A ministra da Ciência, Tecnologia e Inovação, Luciana Santos, apontou a relevância do estado nordestino como um polo de destaque na produção científica nacional e na criação de soluções tecnológicas avançadas. Durante pronunciamento recente, a chefe da pasta enfatizou que o território baiano conta com uma rede integrada composta por universidades, centros de investigação e companhias privadas.
O modelo da tríplice hélice
O fortalecimento do setor inovador no estado ocorre por meio da sinergia entre o poder público, o meio acadêmico e as indústrias, dinâmica conhecida como tríplice hélice. Como vitrine desse modelo de cooperação, a gestora citou o SENAI CIMATEC, além de mencionar avanços em campos fundamentais como tecnologia espacial, física quântica e bioeconomia.
Aporte financeiro recorde
Os projetos desenvolvidos em solo baiano estão alinhados às diretrizes da política nacional de reindustrialização.

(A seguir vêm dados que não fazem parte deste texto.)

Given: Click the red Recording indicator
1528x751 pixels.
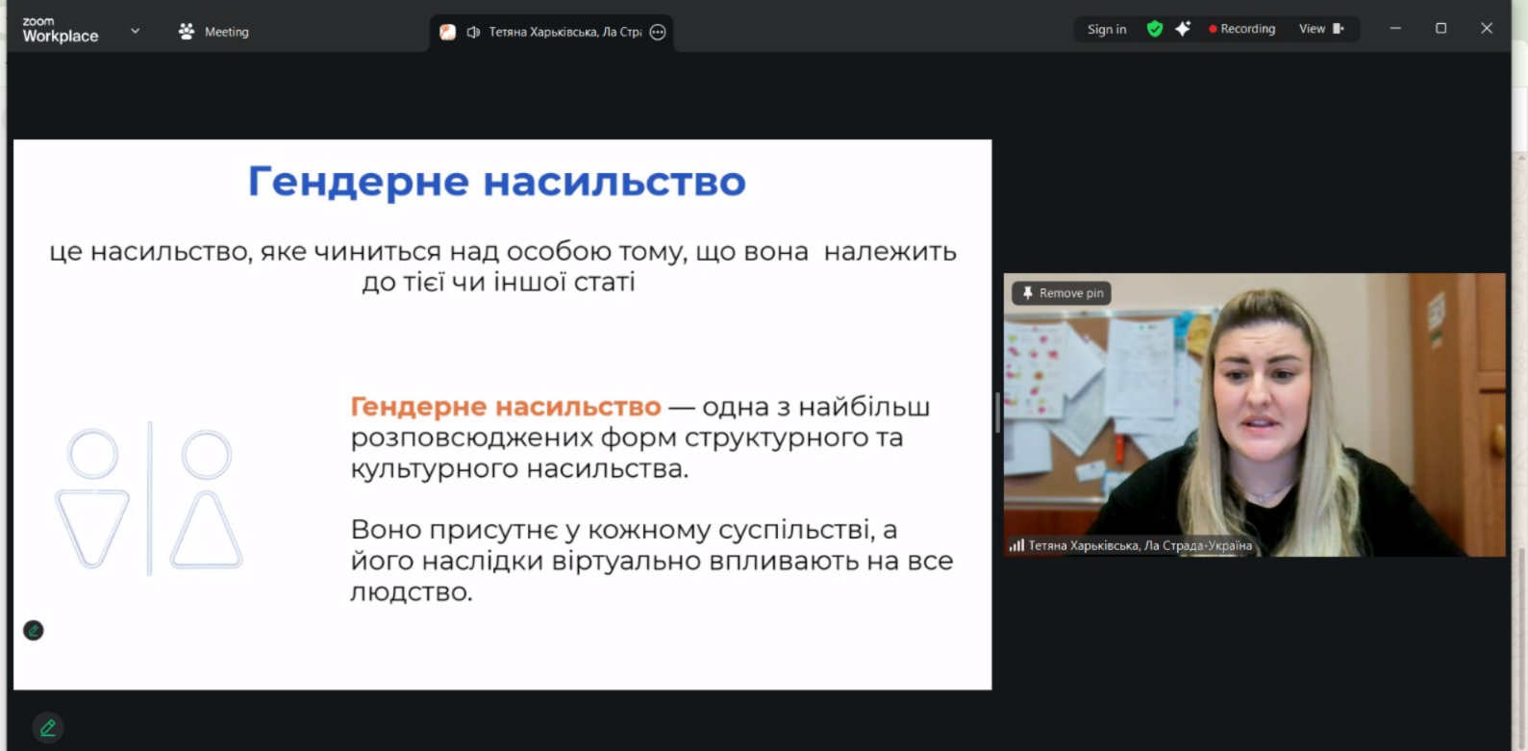Looking at the screenshot, I should point(1241,29).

Com foco em áreas vitais para a economia, o ministério injetou R$ 1,93 bilhão no estado, montante que supera em cinco vezes os valores repassados em gestões passadas.
De acordo com a administração federal, os recursos aplicados não seguem critérios genéricos, mas visam fortalecer os segmentos mais dinâmicos necessários para o avanço produtivo do Brasil. O reconhecimento do ecossistema local reforça o protagonismo das instituições públicas de ensino superior como a base primordial para a geração de conhecimento e inovação.